Unfortunately, many people don’t realize their license is suspended until they get pulled over the next time. An officer might inform you that you were speeding—and can be taken to jail for driving with an invalid license. Often he’ll just give you a ticket for each, and you can be on your way. But guess what? You’ve just gotten two more points on your records for speeding and have strayed into surcharges for convictions territory. If you plead guilty without properly negotiating the charge for driving without a valid license, you will get an automatic surcharge for $250 for the next three years. This $750 charge is on top of the local fine for your ticket. Other charges and their automatic surcharge include:
1st Driving While Intoxicated – $1,000/year for three years
Subsequent DWI – $1,500/year for three years
DWI With BAC of 0.16 or More – $2,000/year for three years
No Insurance – $250/year for three years
Driving While License Invalid – $250/year for three years
No Driver’s License – $100/year for three years
To summarize, because you did the right thing and pleaded guilty and paid your fines on time, you now have a suspended license and owe at least $1,200 over the next three years. What did you do wrong? You probably didn’t call your attorney. Attorneys typically charge $75 to $250 to handle a moving violation charge. The cost can increase if the case goes to trial. But even if your attorney can’t get the ticket dismissed outright, he may be able to keep the conviction off your record and avoid those nasty surcharges.

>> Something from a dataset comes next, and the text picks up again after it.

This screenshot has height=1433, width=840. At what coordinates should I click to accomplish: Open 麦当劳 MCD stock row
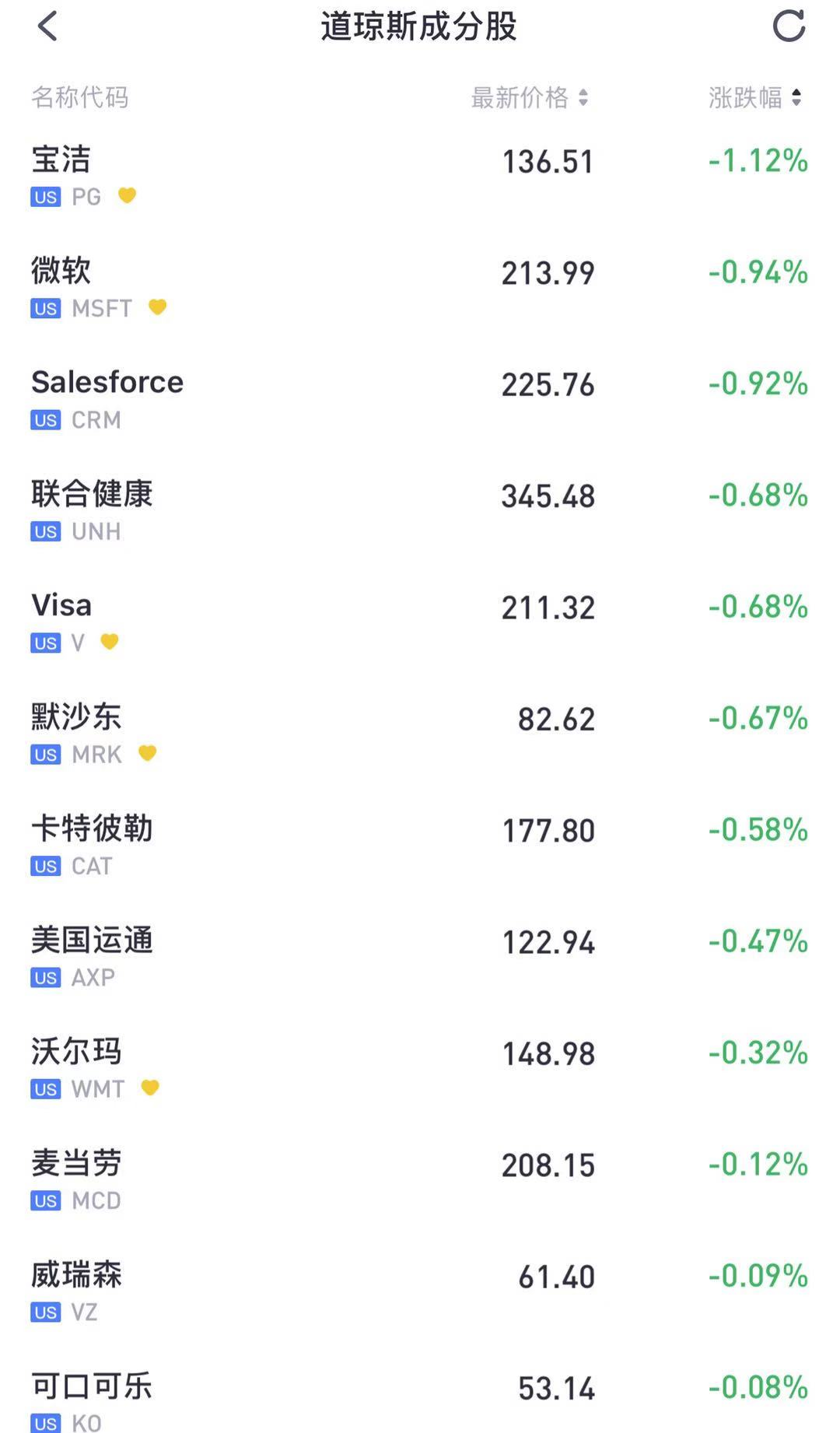pos(420,1180)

The main thing you need to remember is that you have to take care of each ticket as you receive it. Don’t play it as a game in which you try to out-maneuver the system and think to yourself, “Well, I have this many points on my record, so if I get only one more ticket in the next two years, then the other ticket will drop off, and then I can take defensive driving one time if I do get a ticket.” Just go ahead and hire someone to do that for you. It’s cheaper than paying the tickets and surcharges—and we haven’t even delved into the effect it has on your insurance costs. In addition to your trained legal eagle, there’s another good resource to at least get a handle on your problem.
The Texas Department of Public Safety maintains a website that permits you to view any surcharges you may have pending on your record. Go to txdps.state.tx.us and txsurcharge online.com to see if your license is suspended or if you have surcharges that need to be paid. Texas allows drivers to utilize monthly payment plans to make repayment manageable. Texas also offers the Indigency Program, which drastically reduces payments for people who can prove a low household income. It seems that you may be eligible if you fall at or below 125 percent of the federal poverty line. If approved, your license will be reinstated and you will be given six months to pay 10 percent of the balance owed (not to exceed $250) and be done with all of your outstanding surcharges.
Having a valid driver’s license in Texas makes life a lot easier. If you have a suspended license, do yourself a favor and call an attorney or utilize the Texas DPS websites to get your situation under control before you get more tickets, more fines, or end up in jail.